第28章 少女のいる世界
『お…、わり…?』
「おう、すげぇ気持ちよかった。ありがとう…」
撫でられるのにまた満たされて、ぼうっとした頭でも言葉にする。
『…いつもなら、もっとするのに…?』
「……今日はお前の方がすごい頑張ってくれたから。…ほら、水でも飲もう、風呂上がりだし、ちゃんと水分とらねぇと」
『……、立て、なぃ』
「いいよ、俺が運ぶから」
愛おしそうに見つめられ、それからふ、と微笑まれて、新しいバスタオルに包まれてソファまで運ばれる。
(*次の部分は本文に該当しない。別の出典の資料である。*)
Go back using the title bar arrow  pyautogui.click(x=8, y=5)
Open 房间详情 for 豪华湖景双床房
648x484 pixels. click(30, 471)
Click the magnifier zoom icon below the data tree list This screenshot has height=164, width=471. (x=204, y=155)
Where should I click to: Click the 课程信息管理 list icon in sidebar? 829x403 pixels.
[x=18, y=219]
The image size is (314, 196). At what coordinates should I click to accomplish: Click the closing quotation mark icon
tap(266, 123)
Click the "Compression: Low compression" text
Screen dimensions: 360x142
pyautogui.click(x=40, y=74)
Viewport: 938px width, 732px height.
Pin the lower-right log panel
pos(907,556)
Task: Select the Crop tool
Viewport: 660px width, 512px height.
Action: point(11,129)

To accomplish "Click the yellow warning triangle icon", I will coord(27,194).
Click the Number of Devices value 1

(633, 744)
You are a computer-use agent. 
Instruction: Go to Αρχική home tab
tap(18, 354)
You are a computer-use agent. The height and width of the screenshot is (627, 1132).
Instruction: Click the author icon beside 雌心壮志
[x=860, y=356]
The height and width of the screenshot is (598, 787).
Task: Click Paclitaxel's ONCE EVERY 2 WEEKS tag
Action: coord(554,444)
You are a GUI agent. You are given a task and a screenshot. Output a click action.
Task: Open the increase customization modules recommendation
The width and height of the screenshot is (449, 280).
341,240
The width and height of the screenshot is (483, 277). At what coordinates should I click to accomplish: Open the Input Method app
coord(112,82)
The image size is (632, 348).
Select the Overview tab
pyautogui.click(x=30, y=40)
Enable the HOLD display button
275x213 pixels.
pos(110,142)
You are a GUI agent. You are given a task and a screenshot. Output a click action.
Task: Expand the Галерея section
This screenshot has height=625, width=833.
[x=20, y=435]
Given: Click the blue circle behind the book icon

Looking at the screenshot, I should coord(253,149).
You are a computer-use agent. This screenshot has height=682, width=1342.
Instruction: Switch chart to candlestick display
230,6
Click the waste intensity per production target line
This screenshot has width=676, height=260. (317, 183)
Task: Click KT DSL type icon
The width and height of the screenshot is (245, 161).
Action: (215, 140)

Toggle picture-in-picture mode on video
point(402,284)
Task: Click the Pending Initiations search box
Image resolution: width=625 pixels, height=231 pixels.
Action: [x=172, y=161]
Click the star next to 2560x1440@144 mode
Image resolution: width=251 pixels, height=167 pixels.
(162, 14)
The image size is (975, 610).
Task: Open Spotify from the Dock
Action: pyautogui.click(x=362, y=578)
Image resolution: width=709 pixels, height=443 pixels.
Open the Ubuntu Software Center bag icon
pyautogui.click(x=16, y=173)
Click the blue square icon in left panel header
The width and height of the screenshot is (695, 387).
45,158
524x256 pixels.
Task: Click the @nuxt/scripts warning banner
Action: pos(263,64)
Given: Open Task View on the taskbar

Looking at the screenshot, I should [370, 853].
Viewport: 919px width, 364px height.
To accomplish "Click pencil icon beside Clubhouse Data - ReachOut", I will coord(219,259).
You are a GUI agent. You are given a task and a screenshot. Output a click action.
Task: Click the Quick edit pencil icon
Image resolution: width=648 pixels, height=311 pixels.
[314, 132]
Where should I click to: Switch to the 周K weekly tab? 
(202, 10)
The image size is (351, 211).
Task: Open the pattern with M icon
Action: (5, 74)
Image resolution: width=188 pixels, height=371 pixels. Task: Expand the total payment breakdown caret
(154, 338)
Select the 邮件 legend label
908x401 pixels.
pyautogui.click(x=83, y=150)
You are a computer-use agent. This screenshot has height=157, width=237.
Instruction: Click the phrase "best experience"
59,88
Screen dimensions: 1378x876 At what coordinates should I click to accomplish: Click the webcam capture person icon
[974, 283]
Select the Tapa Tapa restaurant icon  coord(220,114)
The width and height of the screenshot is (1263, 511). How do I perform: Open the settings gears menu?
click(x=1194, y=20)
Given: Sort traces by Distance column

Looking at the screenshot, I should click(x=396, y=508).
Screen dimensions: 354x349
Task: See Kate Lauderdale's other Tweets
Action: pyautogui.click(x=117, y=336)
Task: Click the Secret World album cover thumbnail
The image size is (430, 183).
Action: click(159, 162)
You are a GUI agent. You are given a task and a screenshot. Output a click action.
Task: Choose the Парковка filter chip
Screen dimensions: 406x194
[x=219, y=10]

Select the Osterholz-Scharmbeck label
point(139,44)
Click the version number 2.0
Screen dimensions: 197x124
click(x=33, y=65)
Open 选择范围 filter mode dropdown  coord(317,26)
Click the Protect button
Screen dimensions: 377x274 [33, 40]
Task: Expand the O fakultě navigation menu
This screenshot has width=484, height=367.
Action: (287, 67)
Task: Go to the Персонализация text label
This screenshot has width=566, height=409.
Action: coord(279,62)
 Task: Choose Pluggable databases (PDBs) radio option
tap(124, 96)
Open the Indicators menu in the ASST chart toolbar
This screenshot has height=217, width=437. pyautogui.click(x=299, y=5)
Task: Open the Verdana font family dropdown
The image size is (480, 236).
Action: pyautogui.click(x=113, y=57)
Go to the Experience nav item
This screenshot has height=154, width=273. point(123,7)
それから少しするとグラスを持ってきて水を飲まされ、そのまま彼のシャツを着せられた。
『…中也さん、優し…から、飼われるの好き』
「阿呆、これは飼ってねぇの。俺が着せてやりたくて着せただけ」
下着は自分で履いてくれと耳を紅くして言われたのだけれど、相も変わらないその反応ぶりに、素直に心の底から彼に強請る。
『履けない』
「…服だけでも絵面がやべぇってのに、また俺に罪を重ねろと?背徳感半端ねぇんすけど」
言いながらもそうしてくれるあたり、やはり言葉遣いの割に本当に丁寧な人である。
そして私に履かせるタイミングで目を瞑るのも相変わらず。
しっかりしすぎなんだから。
『……キスは?』
「…もうちょい理性戻ってくんの待ってやってくれ。先にその髪乾かさせて」
本気で照れる彼に加虐心を揺さぶられながらも、しかし自分の身体が本当に少し疲れすぎたのが感じ取れて、それ以上煽るような真似はやめておいた。
…結構しんどいんだ、この行為って。
それも見越して、彼は一度自身が達するタイミングで堪えることも延長させることもなく、今日は止めてしまったのだろうか。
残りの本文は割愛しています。